You're looking at the revenue streams for Verve Therapeutics, Inc. (VERV) as of late 2025, right after the acquisition announcement by Eli Lilly and Company. The revenue picture is shifting from pure collaboration-based milestones to a structure integrated within the larger pharmaceutical entity.

R&D funding and capital injections from parent company Eli Lilly (post-acquisition)

Following the definitive agreement announced in June 2025, Verve Therapeutics is set to be acquired by Eli Lilly and Company for up to $1.3 billion in total consideration. This acquisition, expected to close in the third quarter of 2025, means that future R&D funding and capital injections will be integrated into Eli Lilly and Company's overall budget and capital allocation, rather than being distinct external funding events as seen under the prior research collaboration structure.

Non-recurring collaboration revenue from milestones (Q1 2025: $33.0 million)

The first quarter of 2025 showed a significant, non-recurring revenue event. Collaboration revenue for Q1 2025 reached $33.0 million, a substantial increase from the $5.7 million reported in Q1 2024. This surge was primarily due to two factors:

• Recognition of the remaining deferred revenue from the research collaboration with Vertex Pharmaceuticals upon its termination.
• Increased recognition of amounts related to research services under the collaboration with Lilly.

The company's cash position at the end of Q1 2025 was $497.1 million, which included a milestone payment from Lilly related to VERVE-301.

Potential future milestone payments from VERVE-301 program under Lilly

Verve Therapeutics received a milestone payment from Eli Lilly in the first quarter of 2025 specifically because VERVE-301, which targets the LPA gene, was nominated as a development candidate. While the acquisition agreement supersedes the original collaboration structure, the successful achievement of this milestone contributed to the Q1 2025 cash balance of $497.1 million.

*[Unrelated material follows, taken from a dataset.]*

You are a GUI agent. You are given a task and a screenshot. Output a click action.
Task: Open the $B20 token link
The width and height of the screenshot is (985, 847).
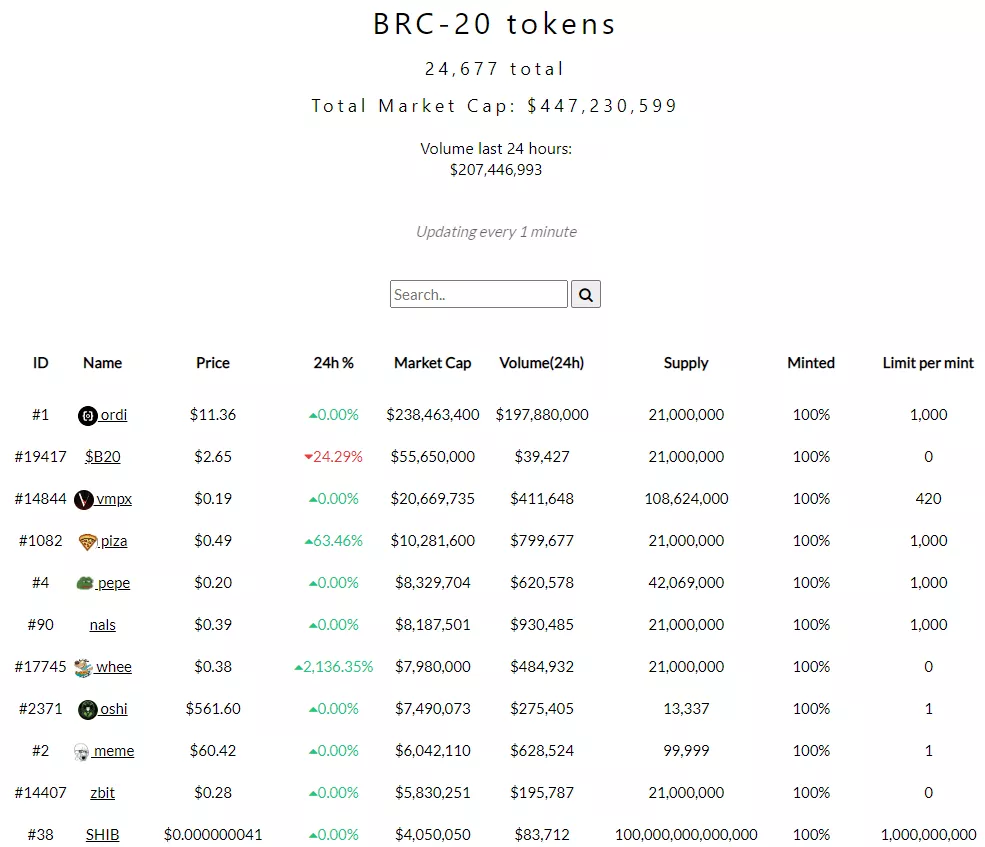[102, 457]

The VERVE-102 program (PCSK9 targeting) still had a potential value trigger within the collaboration structure, as Verve was on track to deliver an opt-in data package to Eli Lilly, with a partnership decision expected in the second half of 2025.

Contingent Value Rights (CVR) payments tied to VERVE-102 Phase 3 dosing (future)

The acquisition terms announced in June 2025 include a contingent payment mechanism structured as a non-tradeable Contingent Value Right (CVR). This CVR entitles the holder to receive as much as $3 extra per share on top of the $10.50 per share cash component of the deal. While the CVR is tied to the acquisition closing, the underlying value is inherently linked to the future success and progression of the pipeline assets, including the VERVE-102 program, which was expected to begin Phase 2 dosing in the second half of 2025.

Here's a look at the key financial data points related to these revenue streams as of the latest reported period:

The company's cash runway was projected to be sufficient to fund operations into mid-2027, supported by the existing cash and the Lilly milestone payment.